> WORK TASK
Exclude the pictures, then copy word for word the lines running from the beginning of the records through the line with "This screenshot has width=882, height=476.".

> AVAILABLE RECORDS
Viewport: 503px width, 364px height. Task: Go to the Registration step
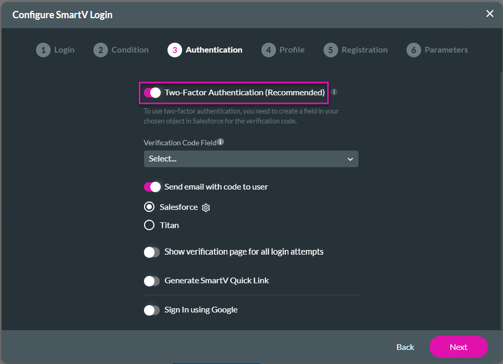(355, 49)
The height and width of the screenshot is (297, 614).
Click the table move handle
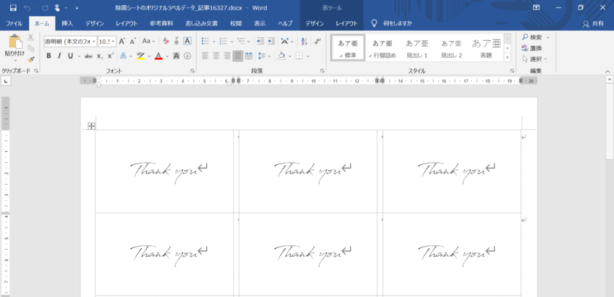(91, 126)
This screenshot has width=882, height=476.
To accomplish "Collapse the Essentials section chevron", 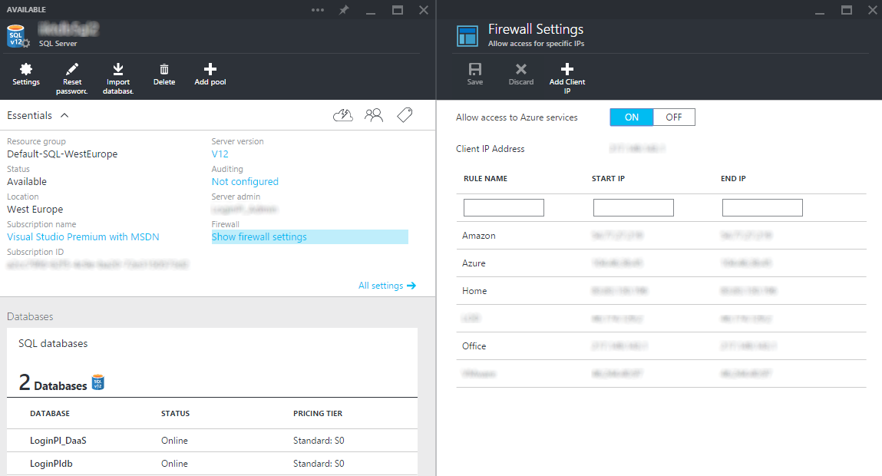I will pyautogui.click(x=64, y=115).
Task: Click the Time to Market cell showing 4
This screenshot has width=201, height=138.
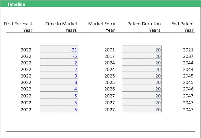Action: click(59, 88)
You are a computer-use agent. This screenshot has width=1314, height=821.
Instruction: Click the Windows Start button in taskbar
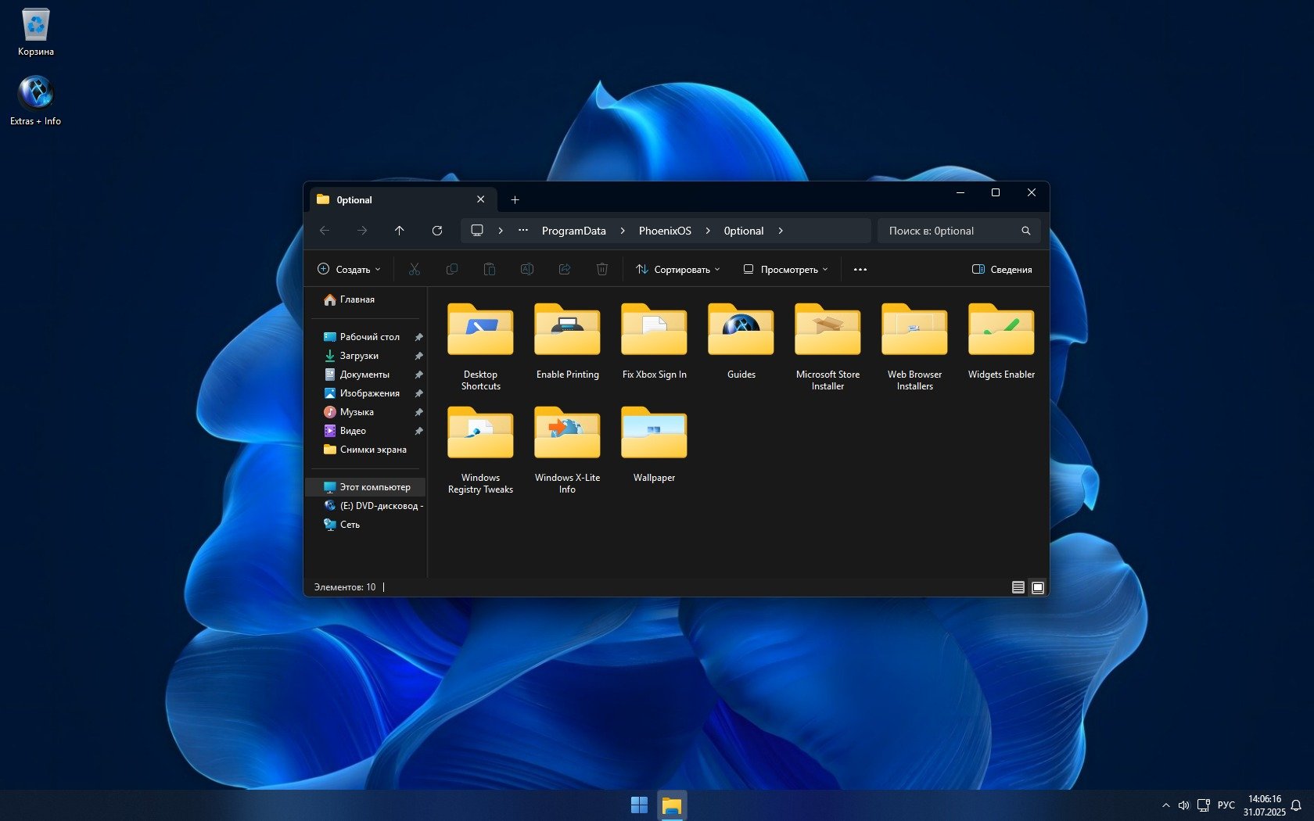click(x=639, y=805)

> EXPECTED ANSWER
Viewport: 503px width, 364px height. Task: Go to the Registration step
(355, 49)
The height and width of the screenshot is (297, 614).
Click the table move handle
(91, 126)
This screenshot has width=882, height=476.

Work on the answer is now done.